Zing Forum

Reading

AcmGENTIC: An End-to-End Solution for Automatically Mining Functional Evidence of Genomic Variants Using Large Language Models

One of the biggest bottlenecks in clinical genomics is how to convert experimental evidence from massive literature into structured data that can be used for variant pathogenicity interpretation. The AcmGENTIC system introduced in this article achieves full-process automation (including abstract screening, full-text evidence extraction and classification, and evidence summary generation) using LLM, achieving 96% accuracy on the ClinGen benchmark, and provides a scalable technical framework for evidence management in precision medicine.

基因组变异功能证据大语言模型精准医学文献挖掘ClinGenACMG指南临床基因组学
Published 2026-03-31 23:08Recent activity 2026-04-02 09:48Estimated read 6 min
AcmGENTIC: An End-to-End Solution for Automatically Mining Functional Evidence of Genomic Variants Using Large Language Models
1

Section 01

AcmGENTIC: An End-to-End Solution for Automatically Mining Functional Evidence of Genomic Variants Using LLM (Introduction)

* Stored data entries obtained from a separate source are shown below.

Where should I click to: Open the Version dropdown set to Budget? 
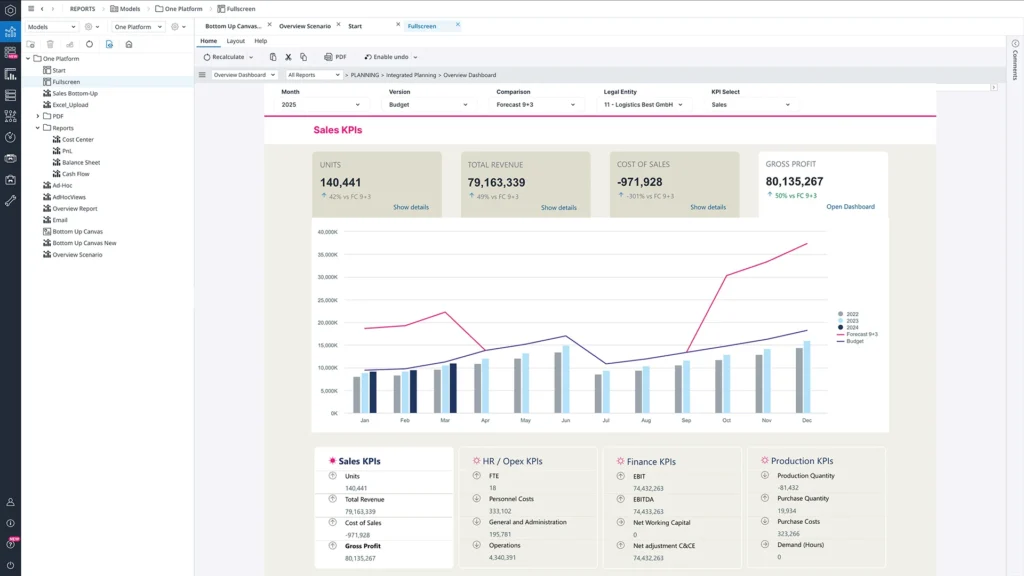(x=428, y=104)
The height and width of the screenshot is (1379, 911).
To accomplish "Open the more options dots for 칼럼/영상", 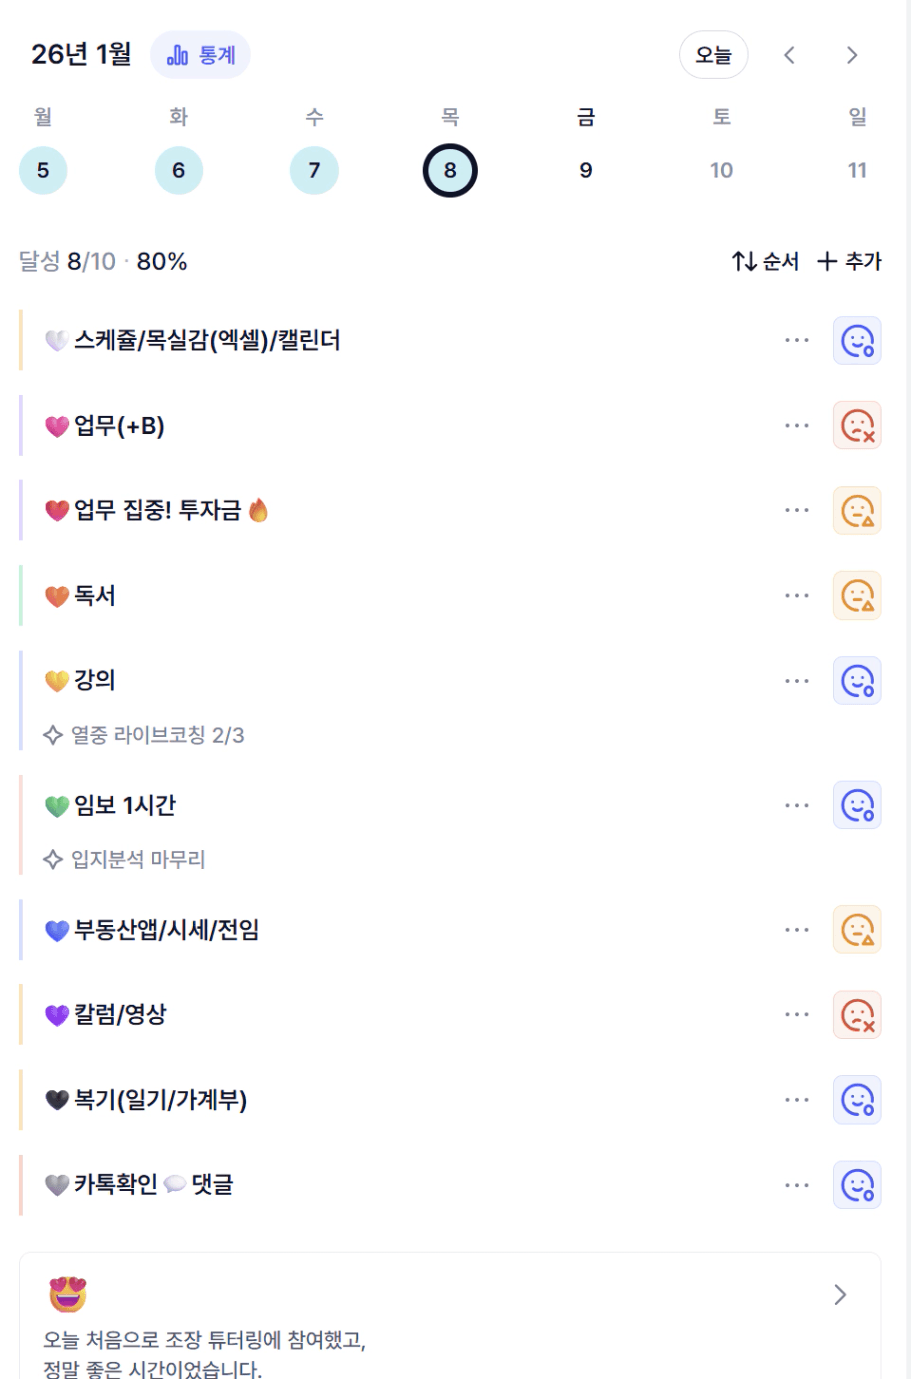I will pyautogui.click(x=797, y=1015).
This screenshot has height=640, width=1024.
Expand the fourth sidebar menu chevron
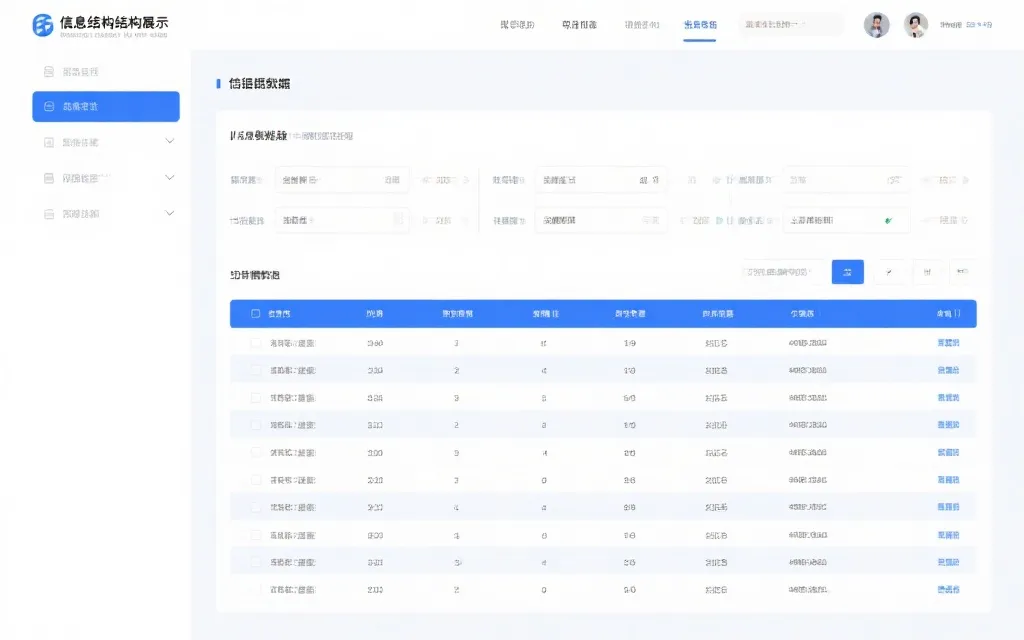(169, 178)
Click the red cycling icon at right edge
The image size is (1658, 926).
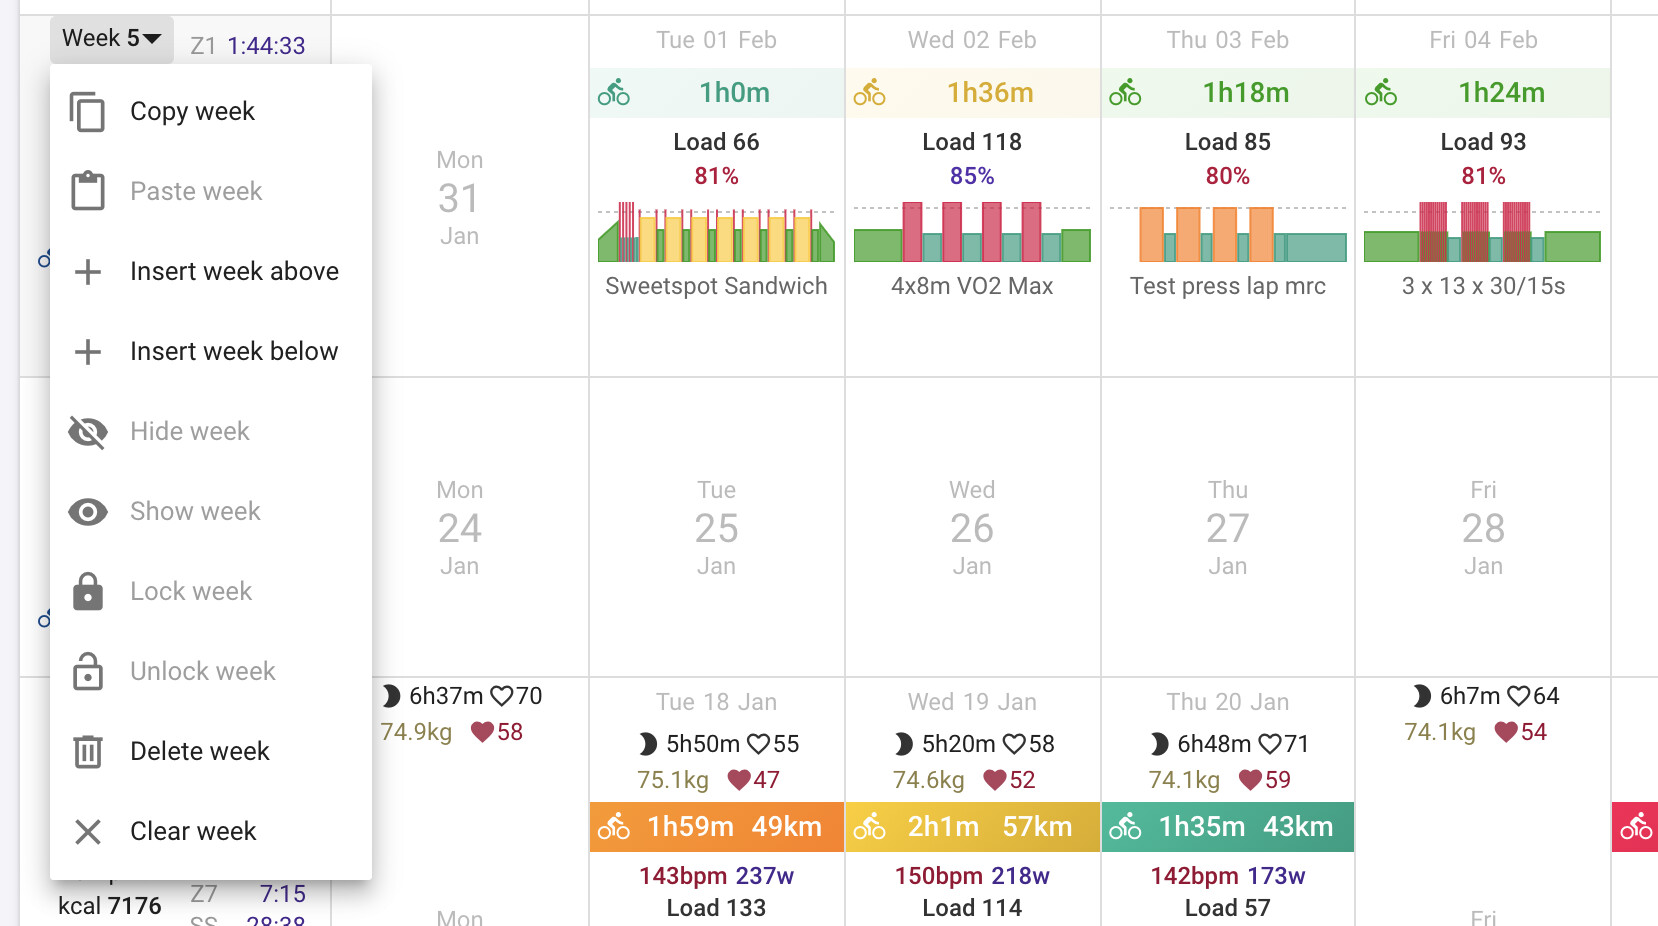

Clinical genomics faces the bottleneck of converting experimental evidence from massive literature into structured data for variant pathogenicity interpretation, with most variants being Variants of Uncertain Significance (VUS). The AcmGENTIC system achieves full-process automation (including abstract screening, full-text evidence extraction and classification, and evidence summary generation) using large language models, achieving 96% accuracy on the ClinGen benchmark, and provides a scalable technical framework for evidence management in precision medicine.

2

Section 02

Background: Evidence Dilemma in Precision Medicine

In the era of precision medicine, genomic sequencing has become routine, but most variants are VUS, which require integration of multi-dimensional evidence such as functional experiments and population frequency. Functional evidence is scattered across tens of thousands of literatures; manual processing is time-consuming, labor-intensive, and difficult to scale. Traditional literature mining relies on keyword matching, which struggles to handle complex biomedical contexts; LLM applications need to solve the core problems of accurately identifying relevant literature and extracting structured evidence.

3

Section 03

Research Design: Benchmark Testing Based on ClinGen

A benchmark dataset annotated by ClinGen experts was constructed, extracting PubMed identifiers, evidence labels, etc., to form "variant-literature" pairs. The gpt-4o-mini (non-inference) and o4-mini (inference) models were evaluated, with tasks divided into two stages: abstract screening (judging whether the literature reports functional experiments on specific variants) and full-text evidence extraction and classification (extracting evidence direction, strength, and experiment type).

4

Section 04

Evidence: Results of Abstract Screening

In abstract screening, both models had high recall rates (0.88-0.90) but low specificity (0.59-0.65). The "better to include than miss" strategy is reasonable: initial screening ensures recall, and subsequent full-text analysis performs fine filtering. Model limitations: it is difficult to judge whether the experiment is truly targeted at the target variant, requiring subsequent verification.

5

Section 05

Evidence: Advantages of Full-Text Evidence Extraction

After introducing the "variant matching gate", o4-mini performed significantly: evidence classification accuracy of 96%, specificity of 0.83 (gpt-4o-mini only 0.37), and F1 score of 0.98. LLM-as-judge evaluation showed that the summary generated by o4-mini was of higher quality, providing an evaluation framework for model iteration.

6

Section 06

End-to-End Process of the AcmGENTIC System

The AcmGENTIC process includes: 1. Variant identifier expansion (converting HGVS to multiple forms); 2. Intelligent literature retrieval (obtaining metadata and full text from PubMed, etc.); 3. LLM abstract screening (initial screening with lightweight models); 4. Multimodal evidence extraction (PDF full-text analysis including chart parsing); 5. Structured report generation (for expert review).

7

Section 07

Technical Insights and Clinical Significance

Technical insights: Adopting a "human-in-the-loop" approach, LLM handles tedious tasks while experts review decisions, leveraging their respective strengths. Clinical significance: Solves the variant annotation pressure brought by the growth of genomic sequencing demand; the human-machine collaboration model balances automation and accuracy, providing feasible ideas for precision medicine.

8

Section 08

Limitations and Future Directions

Limitations: Training data from ClinGen may have domain bias; only English literature is processed; complex chart parsing needs improvement. Future directions: Expand data to cover more diseases and variants; optimize fine-tuning strategies; enhance chart understanding; establish an expert feedback mechanism for continuous iteration.